The Pulse

Will Our Government Shut-Down Again In Three Weeks?

For taxpayers, impact on IRS can be significant

As April 15th approaches, the American Institute of CPAs (AICPA) identifies challenges government shutdown poses for taxpayers in letter to Treasury and IRS, and makes recommendations.

January 25, 2019 — WASHINGTON–(BUSINESS WIRE)–The American Institute of CPAs (AICPA) has written U.S. Secretary of the Treasury Steven T. Mnuchin and Internal Revenue Service (IRS) Commissioner Charles P. Rettig raising concerns about the effect that the government shutdown is having on taxpayers and tax practitioners.

Annette Nellen, CPA, CGMA, Esq., chair of the AICPA Tax Executive Committee, wrote, “The need for unhindered availability of a fair and administrable tax system is rising as we approach the opening of tax filing season.” Nellen acknowledged the “inherent and systemic limitations both Treasury and the IRS face during the shutdown,” but called for additional steps to “reduce the harmful effect on the public.”

“The AICPA wants to share feedback regarding the effect of the government shutdown on this year’s tax filing season,” Nellen wrote. “According to our members, the many IRS services and processes that are not functioning, or are not functioning at their normal levels, are creating more problematic issues.”

The most common challenges identified by AICPA members are the following:

Automated Notices
IRS continues to mail automated IRS collection notices, automated warnings of asset seizures and Notices of Intent to Levy, as well as automatically transferring cases to collections, when there is no staff to respond to taxpayers’ attempted replies to resolve the issue or prevent the IRS threatened action from occurring.

IRS Audits and Appeals
IRS has suspended all audit, examination, and appeals activity (unless the statute of limitations will expire).

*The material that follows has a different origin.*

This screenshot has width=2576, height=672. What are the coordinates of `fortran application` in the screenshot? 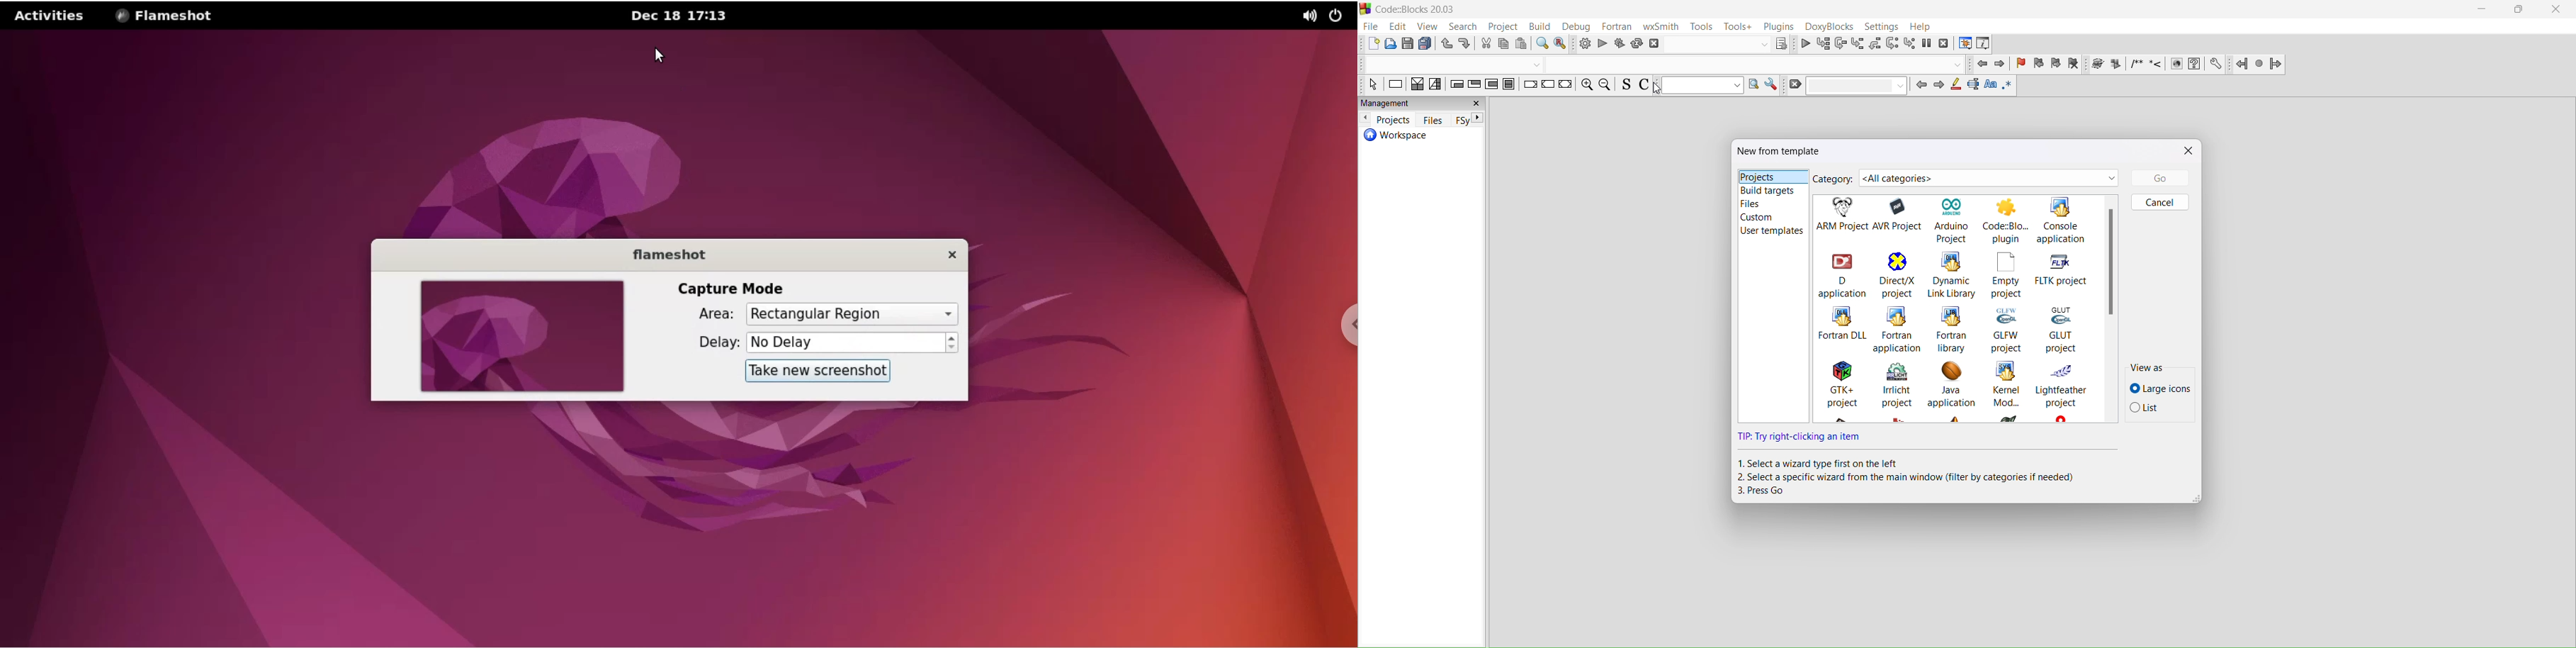 It's located at (1898, 330).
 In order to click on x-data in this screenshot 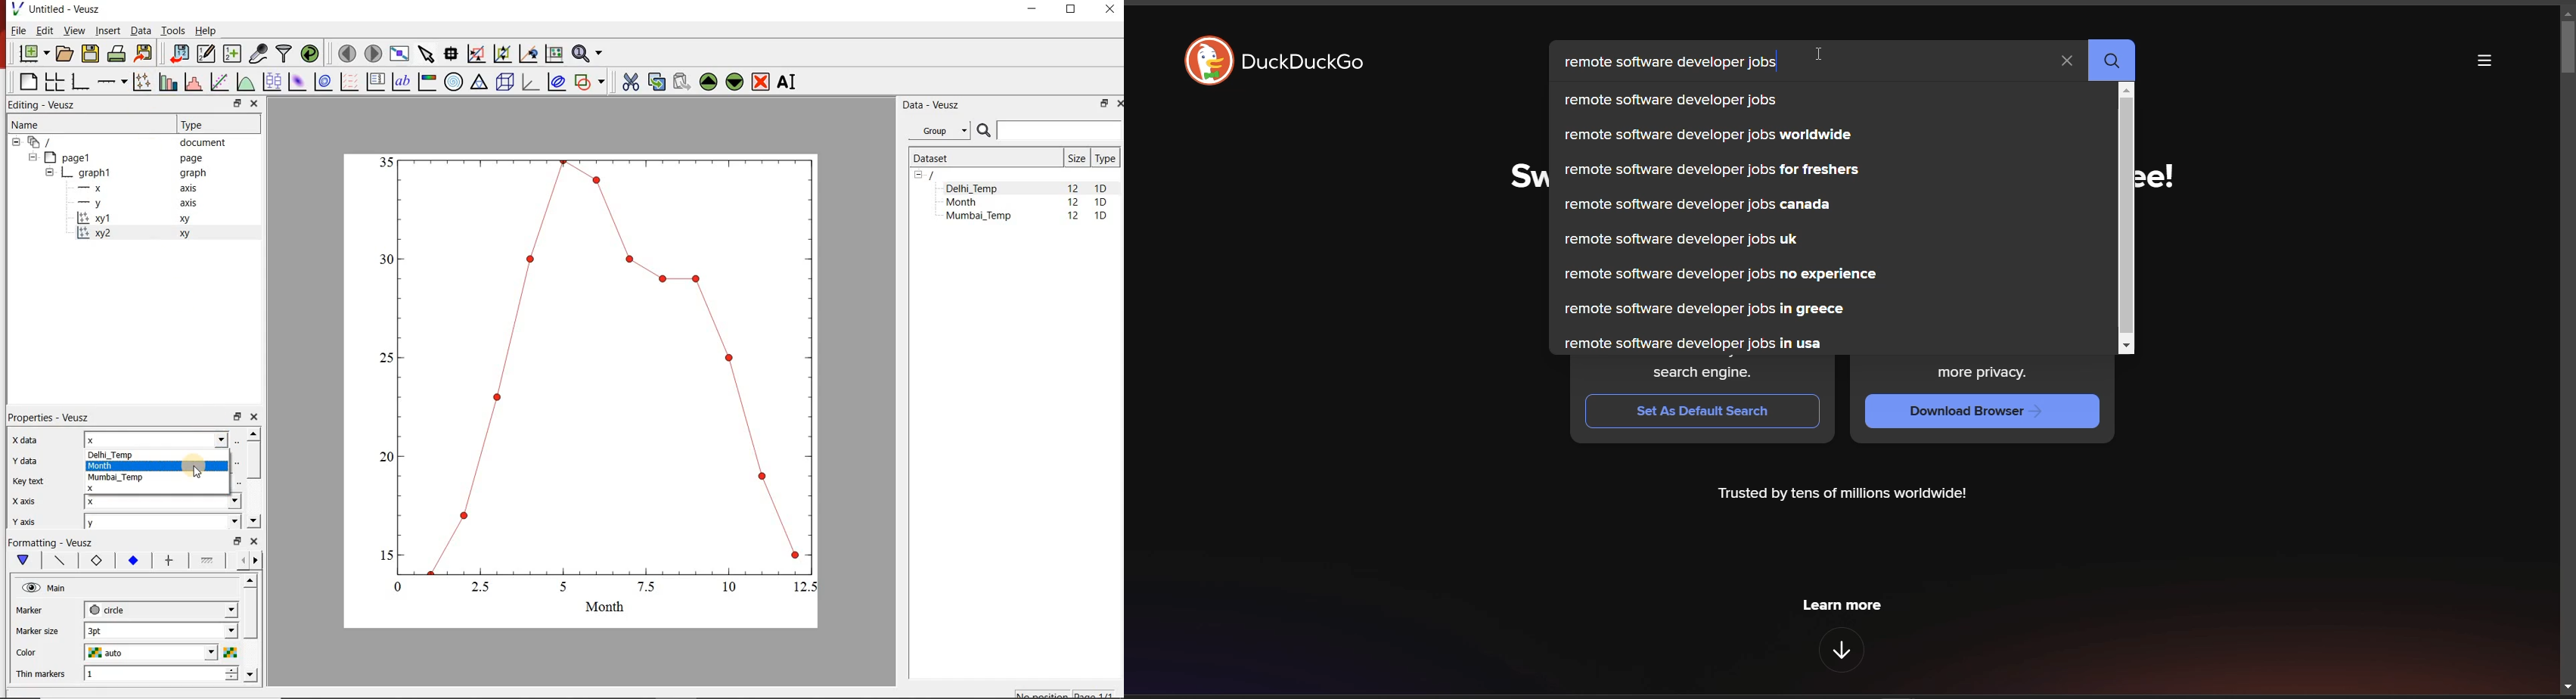, I will do `click(28, 440)`.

Unfortunately, this suspension means that tax practitioners are unable to communicate with IRS employees to timely resolve taxpayers’ audit issues. Also, 90-day letters from the IRS will continue to expire and it is uncertain how the IRS will treat expirations of response deadlines and statute of limitations during the shutdown.

The AICPA wants to share feedback regarding the effect of the government shutdown on this year’s tax filing season...

Online Systems and Accounts
Some taxpayers and tax practitioners are having difficulty accessing and using online accounts. Additionally, Form 2848, Power of Attorney and Declaration of Representative, is not being processed but is required for practitioners to act on behalf of taxpayers.

Limited Assistance Available
Live telephone customer service assistance for taxpayers and tax practitioners is limited, and IRS walk-in taxpayer assistance centers are closed.

Tax Cuts and Jobs Act (TCJA) Implementation Forms and Guidance Slowdown
Tax practitioners and taxpayers need more guidance from IRS for 2018 tax returns. According to the filing season contingency plan, there are only 346 excepted staff in the Chief Counsel’s office (including 56 excepted because their activities concern the TCJA). With limited staff working on TCJA implementation, a slowdown in releasing crucial guidance seems likely. Many tax forms and instructions are also still in the “draft” stage and pending approval or remain in a non-submittable format, likely resulting in problems with filing season readiness of tax preparation software.

On behalf of the AICPA, Nellen offered the following recommendations:

  • Provide automatic extension of notices and collections until 90 days from the shutdown ending date, stop assessing penalties and interest and cease sending automated notices;
  • Maintain all online systems and accounts operating effectively;
  • Provide full assistance to taxpayers and tax practitioners; and
  • Retain more IRS Chief Counsel attorneys for TCJA guidance.



About the American Institute of CPAs
The American Institute of CPAs (AICPA) is the world’s largest member association representing the CPA profession, with more than 431,000 members in 137 countries and territories, and a history of serving the public interest since 1887. AICPA members represent many areas of practice, including business and industry, public practice, government, education and consulting. The AICPA sets ethical standards for its members and U.S. auditing standards for private companies, nonprofit organizations, federal, state and local governments. It develops and grades the Uniform CPA Examination, offers specialized credentials, builds the pipeline of future talent and drives professional competency development to advance the vitality, relevance and quality of the profession.
The AICPA maintains offices in New York, Washington, DC, Durham, NC, and Ewing, NJ.